• _TASK DESCRIPTION_: Reproduce the work-from-home notebook from "# Estimating Work" up to and including "in this directory.".

• _TEXT SEGMENT_:
# Estimating Work from Home Model

This notebook illustrates how to re-estimate a single model component for ActivitySim.  This process 
includes running ActivitySim in estimation mode to read household travel survey files and write out
the estimation data bundles used in this notebook.  To review how to do so, please visit the other
notebooks in this directory.

# Load libraries

In [None]:
import os
import larch  # !conda install larch -c conda-forge # for estimation
import pandas as pd
import numpy as np
from larch import P, X
import matplotlib.pyplot as plt

In [None]:
os.chdir('C:/ABM3_dev/outputs')
path_to_EDB = r'output\estimation_data_bundle\work_from_home'

In [None]:
# construting pseduomsa map due to data error: (currently being fixed by Ali, won't be necessary in subsequent iterations)
old_lu_file = pd.read_csv(os.path.join(path_to_EDB, 'mgra15_based_input2019_v3.csv'))
zone_to_pseudomsa_map = old_lu_file.set_index('mgra').pseudomsa.to_dict()

In [None]:
# adding or updating additional required variables
chooser_data_path =  os.path.join(path_to_EDB, 'work_from_home_values_combined.csv')
raw_path = os.path.join(path_to_EDB, 'work_from_home_values_combined_raw.csv')

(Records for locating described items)
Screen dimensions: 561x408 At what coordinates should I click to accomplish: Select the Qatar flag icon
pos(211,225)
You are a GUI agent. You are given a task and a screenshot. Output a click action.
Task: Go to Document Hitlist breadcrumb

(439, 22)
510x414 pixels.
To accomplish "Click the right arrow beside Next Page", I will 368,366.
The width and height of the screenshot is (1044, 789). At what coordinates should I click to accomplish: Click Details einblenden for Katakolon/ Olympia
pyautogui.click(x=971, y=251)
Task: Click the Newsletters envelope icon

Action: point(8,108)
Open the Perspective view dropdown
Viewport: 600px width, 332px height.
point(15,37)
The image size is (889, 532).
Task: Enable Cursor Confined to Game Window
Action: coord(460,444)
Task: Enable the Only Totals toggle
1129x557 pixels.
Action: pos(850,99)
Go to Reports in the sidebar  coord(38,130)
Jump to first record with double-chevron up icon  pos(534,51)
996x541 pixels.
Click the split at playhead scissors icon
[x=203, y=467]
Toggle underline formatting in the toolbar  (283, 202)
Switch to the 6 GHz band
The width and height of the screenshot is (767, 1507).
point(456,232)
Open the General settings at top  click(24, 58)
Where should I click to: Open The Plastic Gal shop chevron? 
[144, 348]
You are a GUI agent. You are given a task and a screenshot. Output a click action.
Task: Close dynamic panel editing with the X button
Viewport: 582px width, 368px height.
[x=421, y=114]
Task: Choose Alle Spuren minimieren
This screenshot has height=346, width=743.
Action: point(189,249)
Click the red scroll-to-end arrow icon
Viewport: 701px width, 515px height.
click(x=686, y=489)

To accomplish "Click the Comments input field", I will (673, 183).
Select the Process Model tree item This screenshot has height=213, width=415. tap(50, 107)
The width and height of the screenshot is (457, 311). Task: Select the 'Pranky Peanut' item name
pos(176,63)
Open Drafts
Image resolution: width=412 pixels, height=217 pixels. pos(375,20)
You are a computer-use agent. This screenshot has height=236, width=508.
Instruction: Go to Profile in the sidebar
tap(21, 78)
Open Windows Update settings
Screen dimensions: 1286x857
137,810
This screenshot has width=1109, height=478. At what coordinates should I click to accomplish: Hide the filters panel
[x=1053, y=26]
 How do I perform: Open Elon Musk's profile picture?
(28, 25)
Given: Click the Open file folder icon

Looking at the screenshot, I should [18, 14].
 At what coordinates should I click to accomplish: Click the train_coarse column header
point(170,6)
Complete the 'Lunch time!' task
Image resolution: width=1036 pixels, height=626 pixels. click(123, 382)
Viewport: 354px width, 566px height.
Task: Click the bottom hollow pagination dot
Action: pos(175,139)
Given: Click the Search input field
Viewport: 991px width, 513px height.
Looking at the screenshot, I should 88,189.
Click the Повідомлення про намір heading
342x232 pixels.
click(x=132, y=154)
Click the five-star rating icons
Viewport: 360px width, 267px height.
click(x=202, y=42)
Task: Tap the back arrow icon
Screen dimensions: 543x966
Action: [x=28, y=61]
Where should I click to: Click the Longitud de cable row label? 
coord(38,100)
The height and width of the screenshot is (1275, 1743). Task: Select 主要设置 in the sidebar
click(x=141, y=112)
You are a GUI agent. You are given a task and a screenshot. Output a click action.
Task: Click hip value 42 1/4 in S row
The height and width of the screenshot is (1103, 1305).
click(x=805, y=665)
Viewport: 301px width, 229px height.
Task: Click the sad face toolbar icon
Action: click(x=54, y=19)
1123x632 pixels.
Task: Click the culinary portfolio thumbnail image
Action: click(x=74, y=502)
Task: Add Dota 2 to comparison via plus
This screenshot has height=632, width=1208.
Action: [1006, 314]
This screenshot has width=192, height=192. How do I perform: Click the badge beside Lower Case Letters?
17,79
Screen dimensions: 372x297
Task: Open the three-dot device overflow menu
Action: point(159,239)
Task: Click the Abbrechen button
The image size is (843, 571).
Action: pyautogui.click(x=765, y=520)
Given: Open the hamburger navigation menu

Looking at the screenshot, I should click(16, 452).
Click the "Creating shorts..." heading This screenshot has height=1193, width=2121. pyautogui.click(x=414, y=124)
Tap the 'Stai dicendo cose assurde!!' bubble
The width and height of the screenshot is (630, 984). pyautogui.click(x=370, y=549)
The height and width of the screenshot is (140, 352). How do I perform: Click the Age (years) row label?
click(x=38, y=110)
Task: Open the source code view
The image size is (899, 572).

• _FULL SOLUTION_:
# Estimating Work from Home Model

This notebook illustrates how to re-estimate a single model component for ActivitySim.  This process 
includes running ActivitySim in estimation mode to read household travel survey files and write out
the estimation data bundles used in this notebook.  To review how to do so, please visit the other
notebooks in this directory.